Records from a collection
════════

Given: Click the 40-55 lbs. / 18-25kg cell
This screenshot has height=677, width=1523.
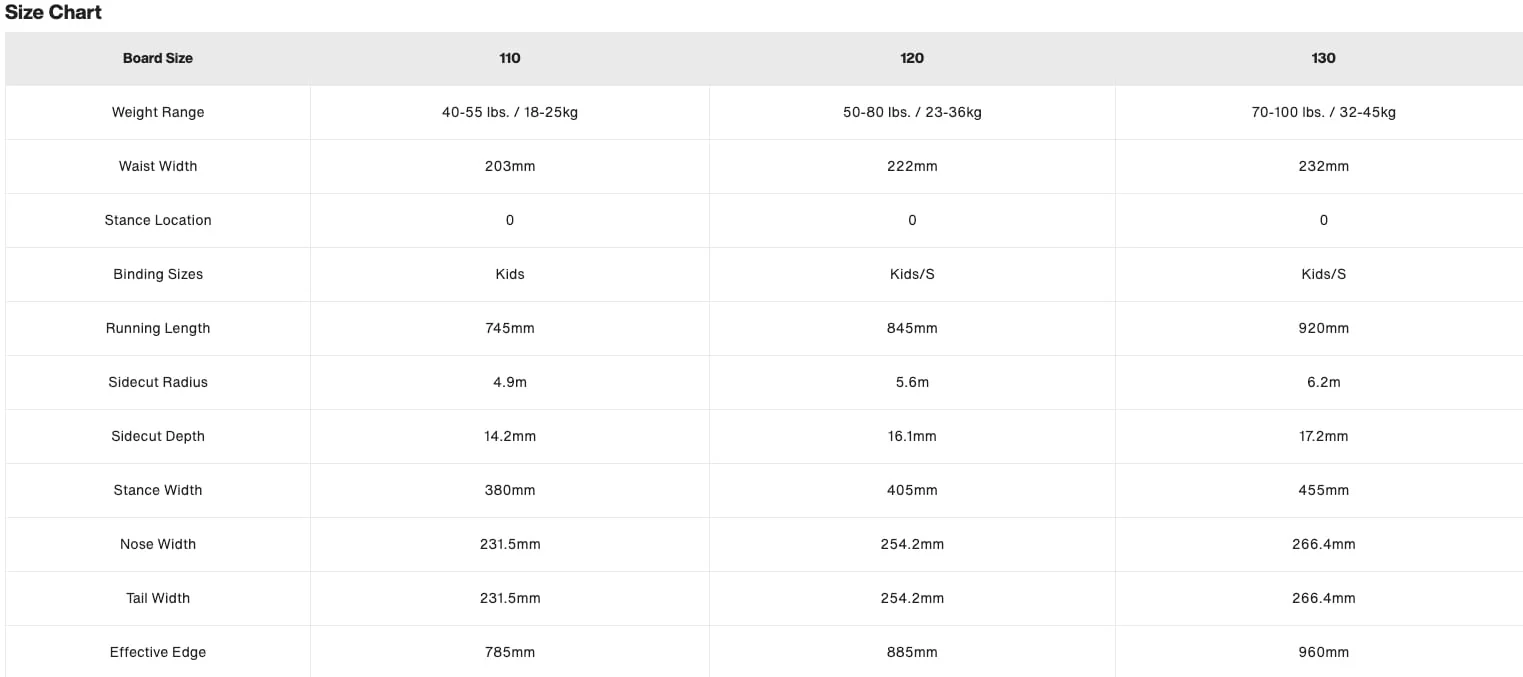Looking at the screenshot, I should coord(510,112).
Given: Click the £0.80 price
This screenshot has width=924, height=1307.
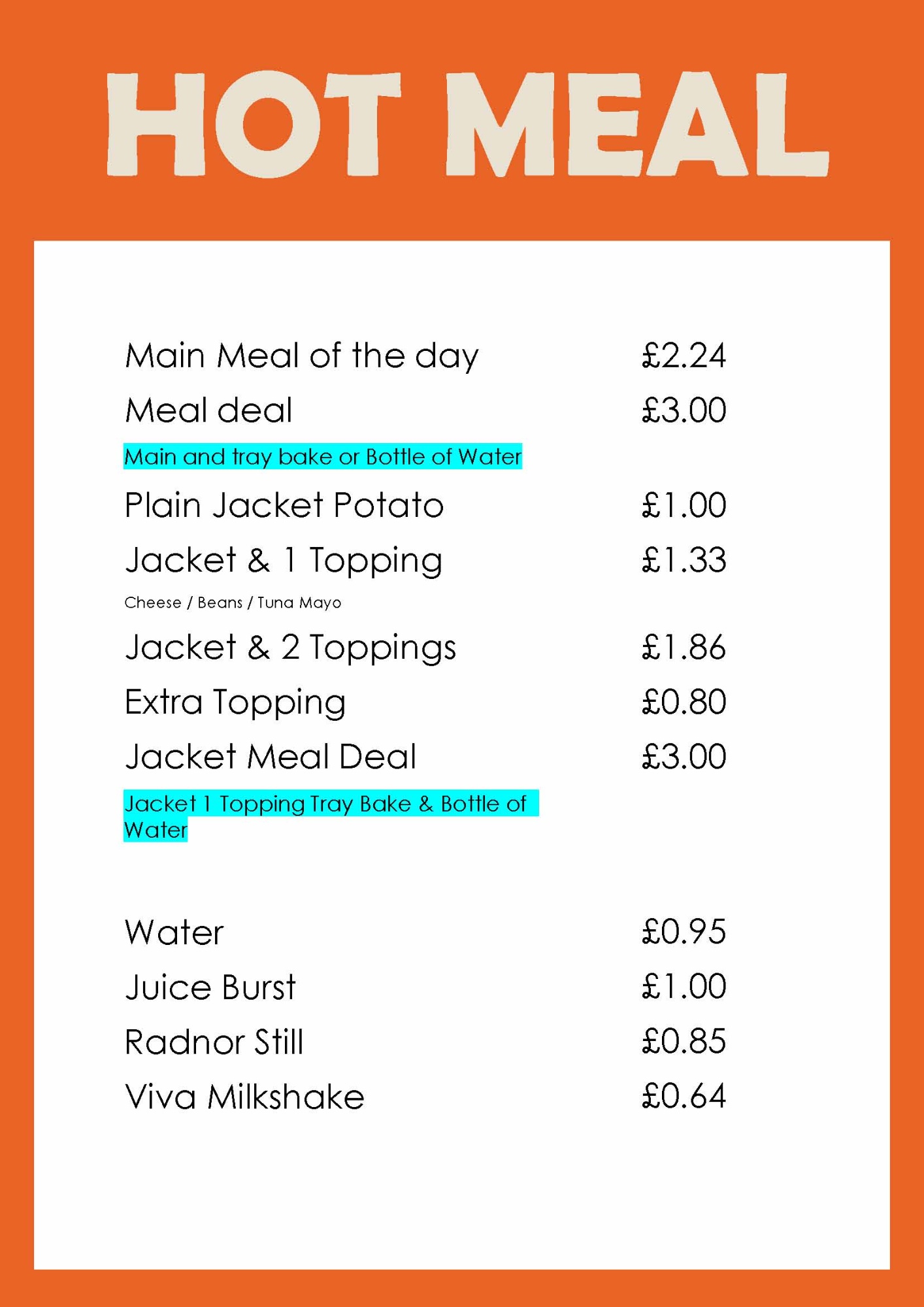Looking at the screenshot, I should [684, 703].
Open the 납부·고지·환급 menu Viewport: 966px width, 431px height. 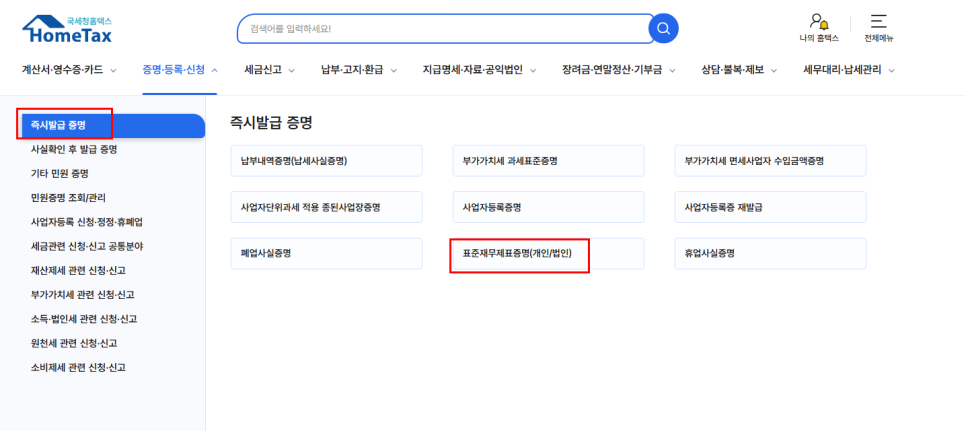(359, 70)
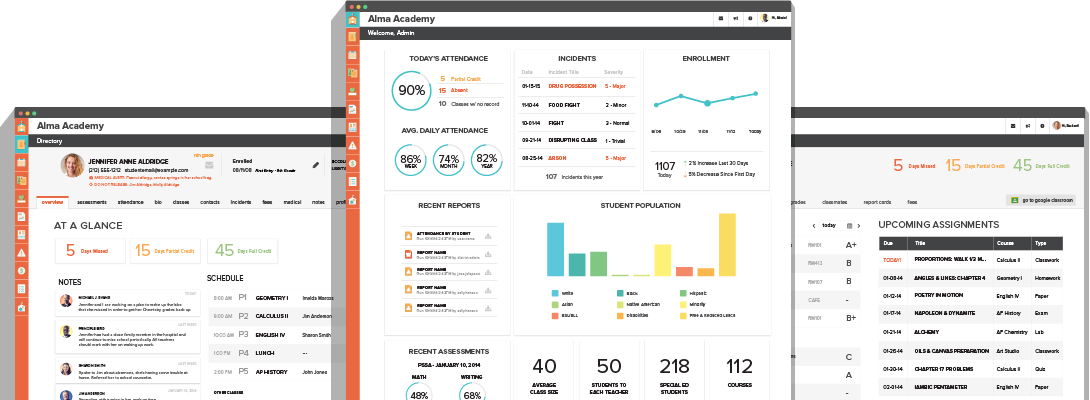Open the incidents tab in student profile
Screen dimensions: 1090x400
[241, 202]
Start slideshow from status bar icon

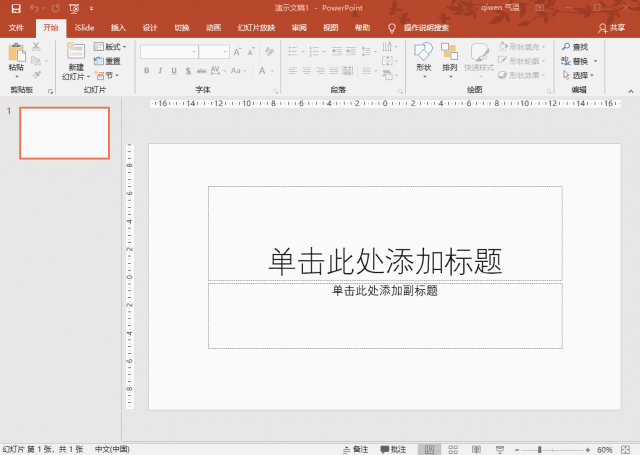pos(499,449)
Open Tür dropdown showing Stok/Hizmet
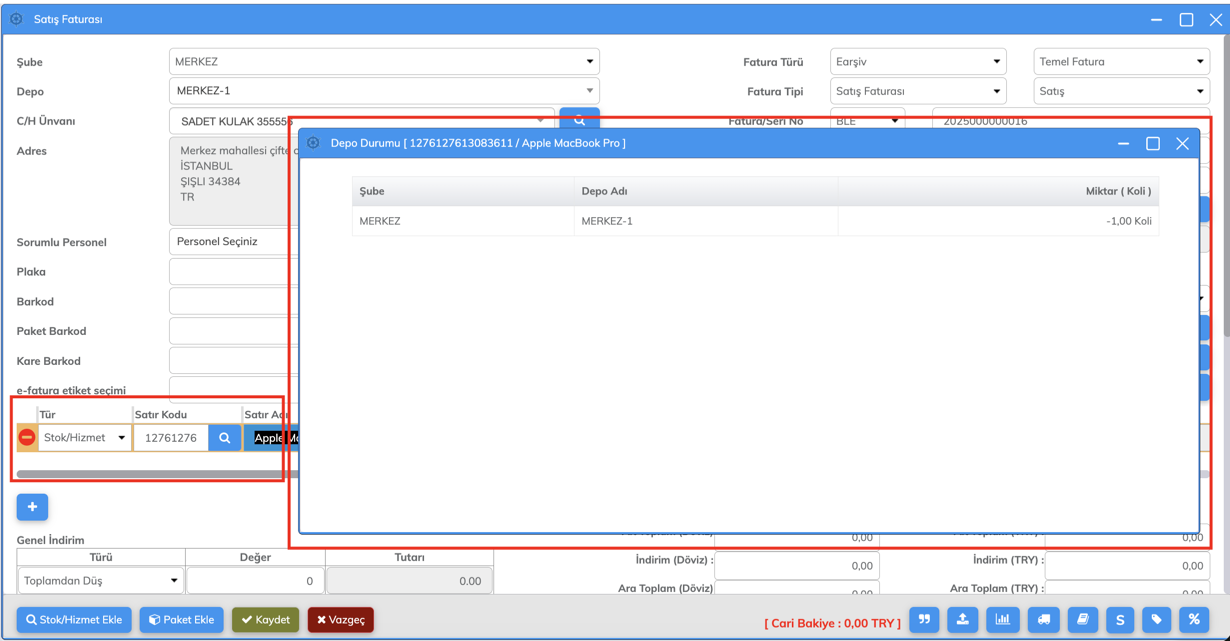Image resolution: width=1230 pixels, height=641 pixels. (x=84, y=438)
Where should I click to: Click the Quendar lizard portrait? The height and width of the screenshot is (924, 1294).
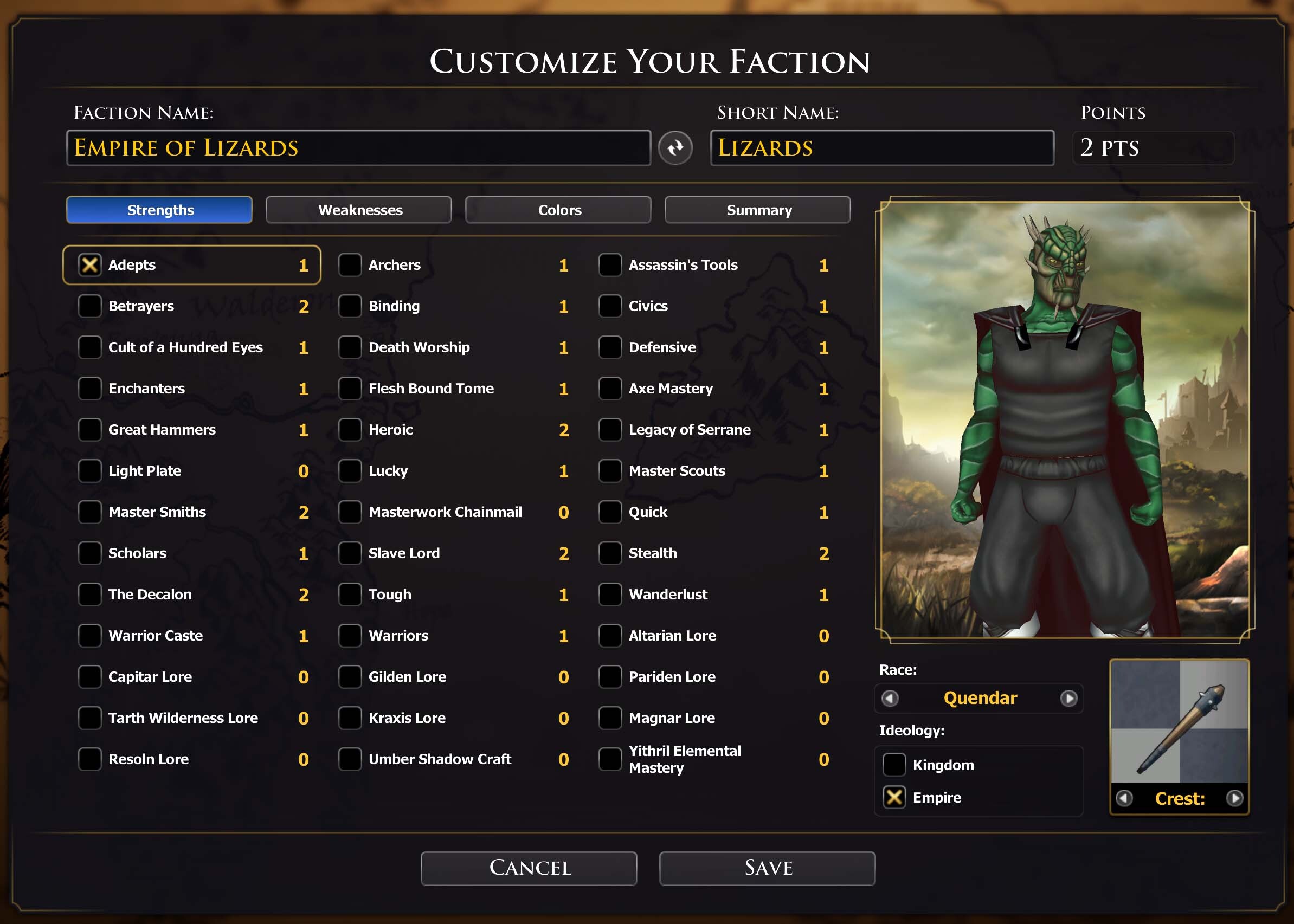coord(1065,420)
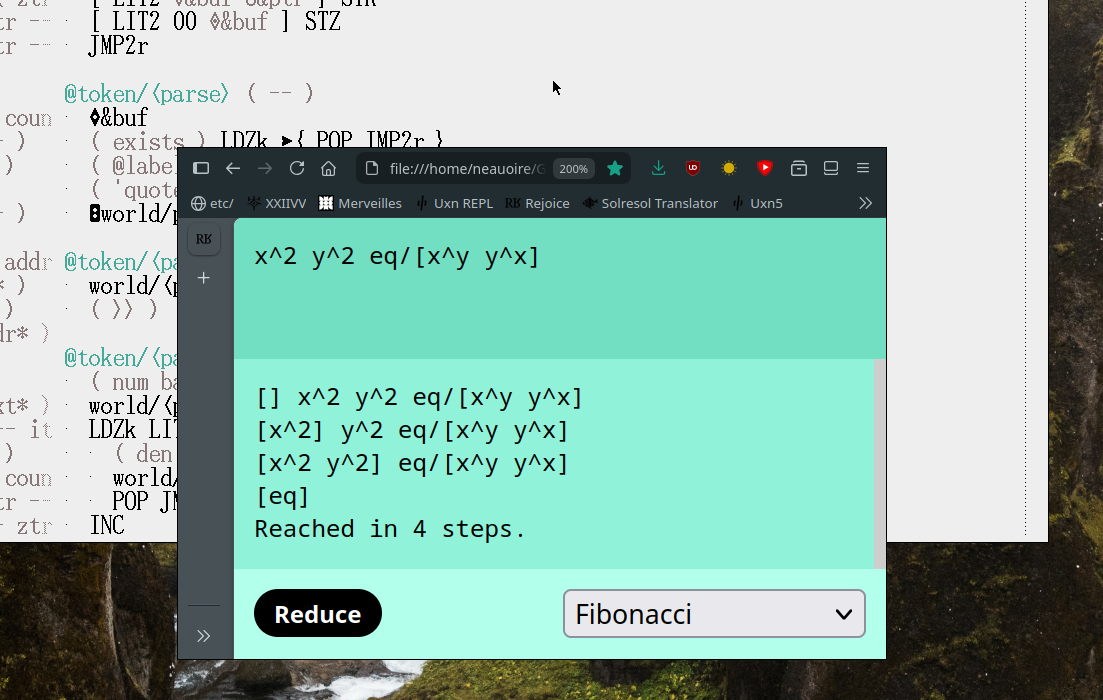Image resolution: width=1103 pixels, height=700 pixels.
Task: Reset the 200% zoom level badge
Action: pyautogui.click(x=573, y=169)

════════

## Try it
Write out word for word every line from the line with "Open Tür dropdown showing Stok/Hizmet" through the final line of the records, both included, skipping the pictures.

## Reply
Open Tür dropdown showing Stok/Hizmet
Image resolution: width=1230 pixels, height=641 pixels. (x=84, y=438)
Where should I click to: Click the Quendar lizard portrait? The height and width of the screenshot is (924, 1294).
coord(1065,420)
Image resolution: width=1103 pixels, height=700 pixels.
Task: Reset the 200% zoom level badge
Action: pyautogui.click(x=573, y=169)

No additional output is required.